— Entries supplied —
----

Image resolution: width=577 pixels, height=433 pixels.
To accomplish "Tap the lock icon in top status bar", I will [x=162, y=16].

----

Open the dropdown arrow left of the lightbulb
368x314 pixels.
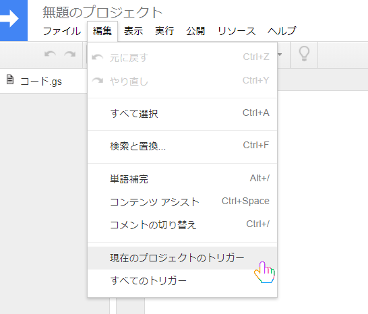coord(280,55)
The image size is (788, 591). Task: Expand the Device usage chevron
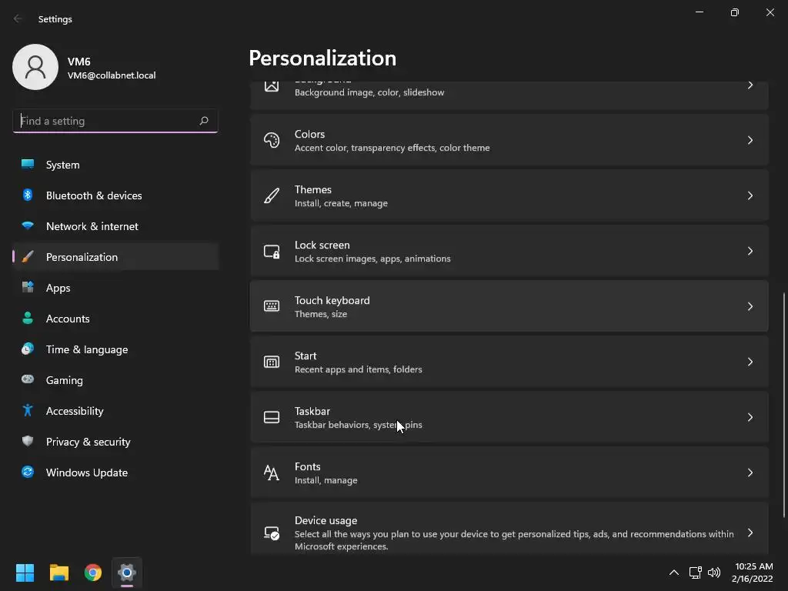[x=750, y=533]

----

Copy out the lines of the entries starting at the line that contains "Open the dropdown arrow left of the lightbulb" and ending at the line that contains "[x=750, y=533]", both lines included. Leave the pictures out.

— Finished task —
Open the dropdown arrow left of the lightbulb
368x314 pixels.
coord(280,55)
The image size is (788, 591). Task: Expand the Device usage chevron
[x=750, y=533]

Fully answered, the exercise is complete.